Work instruction = Transcribe, exactly as they appear, only the lines from the one holding "Screen dimensions: 749x443" through the end of the entries below.

-*-

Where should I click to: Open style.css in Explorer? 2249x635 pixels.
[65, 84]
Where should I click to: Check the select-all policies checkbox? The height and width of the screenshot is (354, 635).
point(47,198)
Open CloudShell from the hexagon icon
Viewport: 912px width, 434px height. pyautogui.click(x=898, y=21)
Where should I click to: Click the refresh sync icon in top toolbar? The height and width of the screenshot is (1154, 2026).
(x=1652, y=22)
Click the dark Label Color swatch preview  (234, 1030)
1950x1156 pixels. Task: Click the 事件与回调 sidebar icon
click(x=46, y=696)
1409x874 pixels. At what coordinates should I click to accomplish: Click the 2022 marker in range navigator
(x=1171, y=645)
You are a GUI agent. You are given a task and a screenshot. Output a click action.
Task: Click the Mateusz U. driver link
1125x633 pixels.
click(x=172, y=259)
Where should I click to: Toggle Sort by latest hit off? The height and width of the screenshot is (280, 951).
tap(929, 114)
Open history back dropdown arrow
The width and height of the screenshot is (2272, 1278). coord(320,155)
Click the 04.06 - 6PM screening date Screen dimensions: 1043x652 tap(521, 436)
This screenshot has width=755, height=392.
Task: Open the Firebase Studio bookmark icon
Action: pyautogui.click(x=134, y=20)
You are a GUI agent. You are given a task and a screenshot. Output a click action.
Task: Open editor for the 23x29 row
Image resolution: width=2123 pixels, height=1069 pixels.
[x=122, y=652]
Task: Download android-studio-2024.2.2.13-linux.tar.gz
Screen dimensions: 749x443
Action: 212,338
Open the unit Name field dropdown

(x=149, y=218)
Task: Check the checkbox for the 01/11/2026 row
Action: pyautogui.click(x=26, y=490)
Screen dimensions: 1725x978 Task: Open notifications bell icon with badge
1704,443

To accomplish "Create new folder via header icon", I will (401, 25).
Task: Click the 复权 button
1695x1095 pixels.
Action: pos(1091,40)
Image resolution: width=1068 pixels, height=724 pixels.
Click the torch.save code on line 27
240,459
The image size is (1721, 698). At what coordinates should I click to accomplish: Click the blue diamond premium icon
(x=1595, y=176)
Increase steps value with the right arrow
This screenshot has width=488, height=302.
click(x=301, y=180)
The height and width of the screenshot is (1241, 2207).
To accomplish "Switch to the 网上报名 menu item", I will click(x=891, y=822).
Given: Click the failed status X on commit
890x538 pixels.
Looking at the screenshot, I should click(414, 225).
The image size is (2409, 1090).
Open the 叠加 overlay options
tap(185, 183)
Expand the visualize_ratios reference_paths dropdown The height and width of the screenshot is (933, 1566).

-*-

Written response =
Screen dimensions: 749x443
Action: 212,338
Open the unit Name field dropdown

(x=149, y=218)
Task: Check the checkbox for the 01/11/2026 row
Action: pyautogui.click(x=26, y=490)
Screen dimensions: 1725x978 Task: Open notifications bell icon with badge
1704,443

To accomplish "Create new folder via header icon", I will (401, 25).
Task: Click the 复权 button
1695x1095 pixels.
Action: pos(1091,40)
Image resolution: width=1068 pixels, height=724 pixels.
Click the torch.save code on line 27
240,459
The image size is (1721, 698). At what coordinates should I click to accomplish: Click the blue diamond premium icon
(x=1595, y=176)
Increase steps value with the right arrow
This screenshot has width=488, height=302.
click(x=301, y=180)
The height and width of the screenshot is (1241, 2207).
To accomplish "Switch to the 网上报名 menu item", I will click(x=891, y=822).
Given: Click the failed status X on commit
890x538 pixels.
Looking at the screenshot, I should click(414, 225).
The image size is (2409, 1090).
Open the 叠加 overlay options
tap(185, 183)
Expand the visualize_ratios reference_paths dropdown The height and width of the screenshot is (933, 1566).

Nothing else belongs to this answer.